Diokles put the best face on it he could: “Nobody’s ever been able to prove anything bad about Teleutas. Everything he does, there’s always a good reason for it, or there always could be one, anyway. Otherwise, you wouldn’t have let him ship with us last year, let alone this year.”
“It could be,” Menedemos admitted. “Yes, it could be. But when he’s one of forty-odd men aboard the Aphrodite, that’s one thing. When he’s one of four Hellenes in the middle of nowhere, that’s something else-or it’s liable to be something else, anyhow.”
Diokles didn’t argue with him. He wished the keleustes would have. He wanted to think he was wrong, not that he was right. What Diokles did say was, “While your cousin’s traveling, what will you do?”

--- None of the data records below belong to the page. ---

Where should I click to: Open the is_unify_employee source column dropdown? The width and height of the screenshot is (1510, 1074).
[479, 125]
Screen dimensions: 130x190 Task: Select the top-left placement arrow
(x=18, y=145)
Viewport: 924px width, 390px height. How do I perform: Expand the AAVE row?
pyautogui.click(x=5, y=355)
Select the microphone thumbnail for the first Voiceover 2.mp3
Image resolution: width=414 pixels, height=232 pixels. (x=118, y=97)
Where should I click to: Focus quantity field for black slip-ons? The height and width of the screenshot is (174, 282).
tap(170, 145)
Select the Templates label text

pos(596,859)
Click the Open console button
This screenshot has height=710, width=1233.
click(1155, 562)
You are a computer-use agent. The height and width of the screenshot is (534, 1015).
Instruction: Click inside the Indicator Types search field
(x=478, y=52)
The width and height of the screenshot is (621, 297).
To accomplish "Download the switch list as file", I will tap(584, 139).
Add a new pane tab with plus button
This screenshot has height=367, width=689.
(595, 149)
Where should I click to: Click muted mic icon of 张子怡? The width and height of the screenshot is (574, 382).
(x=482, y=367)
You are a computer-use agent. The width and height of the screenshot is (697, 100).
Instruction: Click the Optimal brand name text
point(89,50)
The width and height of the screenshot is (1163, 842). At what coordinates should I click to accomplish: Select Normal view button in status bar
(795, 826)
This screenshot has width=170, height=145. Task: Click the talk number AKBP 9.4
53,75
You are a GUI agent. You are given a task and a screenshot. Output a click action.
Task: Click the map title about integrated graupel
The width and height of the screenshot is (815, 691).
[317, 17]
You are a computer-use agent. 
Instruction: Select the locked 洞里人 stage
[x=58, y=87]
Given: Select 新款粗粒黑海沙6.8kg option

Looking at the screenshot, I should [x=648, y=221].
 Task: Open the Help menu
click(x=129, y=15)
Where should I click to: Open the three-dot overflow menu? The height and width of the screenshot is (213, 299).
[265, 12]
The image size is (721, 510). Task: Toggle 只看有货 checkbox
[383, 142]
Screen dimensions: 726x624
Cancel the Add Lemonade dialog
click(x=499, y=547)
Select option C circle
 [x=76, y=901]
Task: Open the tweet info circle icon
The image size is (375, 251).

“The best I can,” Menedemos answered. “Gods only know how I’m going to unload the olive oil we’re carrying, but we’ll see about that. I do have hopes for the rest of the food and the perfume and the silk and especially the books. Sostratos was clever there. I wouldn’t have thought of them by myself, and we’ll make a fine profit from them-or I hope we will.”
“That’d be nice,” the oarmaster said agreeably. “How do you propose to go about selling ‘em, though? You can’t just take ‘em to the market square. Well, I suppose you could, but how much good would it do you? Mostly Phoenicians there, and they won’t care anything about our books.”
“I know. I’ve been thinking about that,” Menedemos said. “What I have in mind doing is…” He explained. “What do you think of that?”
“Not bad, skipper.” Diokles grinned and dipped his head. “Matter of fact, not half bad. I’d love to see you when you bring it off, I would.”
“Well, why don’t you come along?” Menedemos said.
“And who’d keep an eye on the ship if I did?” Diokles asked. “If your cousin were here, if Aristeidas were here, even, that’d be different. But the way things are, I think I’d better stick around when you’re away.”
Menedemos clapped him on the back. “You’re the best keleustes I’ve ever known. You ought to have a ship of your own. I’m sorry things haven’t broken the way they might have for you.”
With a shrug, Diokles said, “One of these days, maybe. I’ve had the same thought. I’d like to be a captain. I won’t say any different. But things could be a lot worse, too. If I hadn’t been lucky, I’d still be pulling an oar somewhere.” He held out his hands, palms up, to show the thick rower’s calluses they still bore.
In a way, Menedemos admired the oarmaster’s patience and willingness to make the best of things. In another way… He tossed his head. When he was unhappy about how life treated him, everybody around him knew he was unhappy. Sometimes that only succeeded in annoying everybody. More often, though (he thought it was more often, anyhow), letting people know what he wanted and that he wouldn’t be satisfied till he got it helped him get it. He wondered whether he ought to tell Diokles as much. After a moment, he tossed his head. He doubted Diokles was one who could profit from the advice.